Exactly right. All this advice that you're giving to sponsors, make sure that you communicate what you're doing for your investors as well in real time.
What Real Estate Investors Need to Know During the Coronavirus Crisis
Adam: What advice to give for investors in these interesting times during which we live?
Darren: Real estate's a long term investment. In the last 30 days, the stock market has dropped 30 percent. It's the thing I like about real estate and the reason why real estate is a different investment than publicly traded stocks is that it's a long term investment. Not to say that real estate is not going to go down in value throughout this downturn, but I think it's during a time of stress or economic stress and recessions, you have the ability to look at different asset types and different managers and you have the opportunity to either ride it out. The sponsor doesn't need to sell out, the owner doesn't need to sell a particular building. Unless they have too much debt and unless the loan becomes in default and the loan gets called and that bank then takes over their property. That's where real estate owners and operators get in trouble. So, use this time as a lesson. If you didn't already know this, which most of you do, think about loan to value. Think about a stress test on rents. What happens? What's the worst case scenario on a property until the bank will will say, OK, you've defaulted on your covenants and your loan and we're gonna step in and take this over. That's where equity investors get hurt the most. Talk with sponsors about it in advance. So there are some things, Adam, that I think it's just like, you know, hold on. And just know that we're in this for the long term. Most of the deals are multi-year deals. And you don't need to sell at any particular time. And also use it as an to become a better investor. Think about, you know, the next deal you do. Ask all the right questions about how this deal will perform, how a sponsor will perform during the next downturn that none of us want to think about here in late March. But there will be another.
Adam: Exactly. So leave it on a bright note. Don't worry, when this is over, there'll be another one.

Provided material>
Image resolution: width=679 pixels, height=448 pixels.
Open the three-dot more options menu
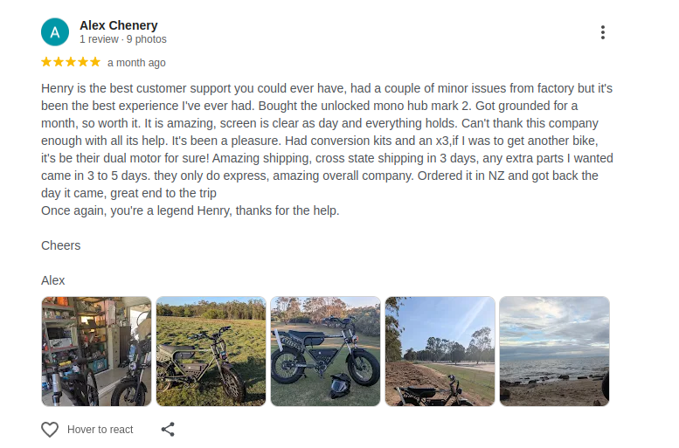coord(603,32)
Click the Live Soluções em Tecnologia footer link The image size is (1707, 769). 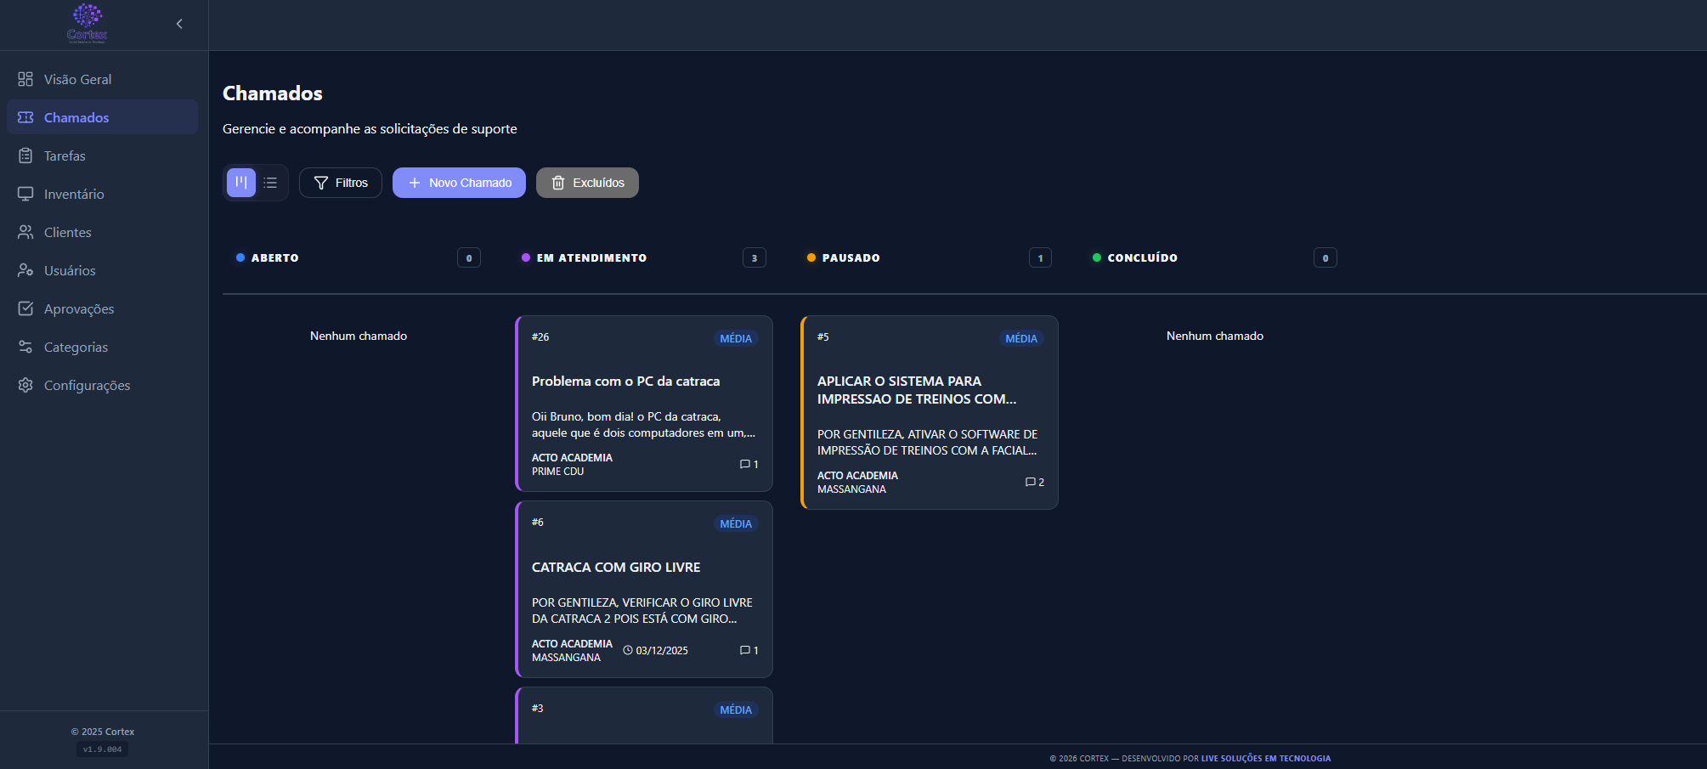[1265, 758]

Directions for this task>
Copy the real estate interview from "Exactly right. All" to "in real time.", swapping "sponsors" for "syndicators" throughout.

Answer to this exercise>
Exactly right. All this advice that you're giving to syndicators, make sure that you communicate what you're doing for your investors as well in real time.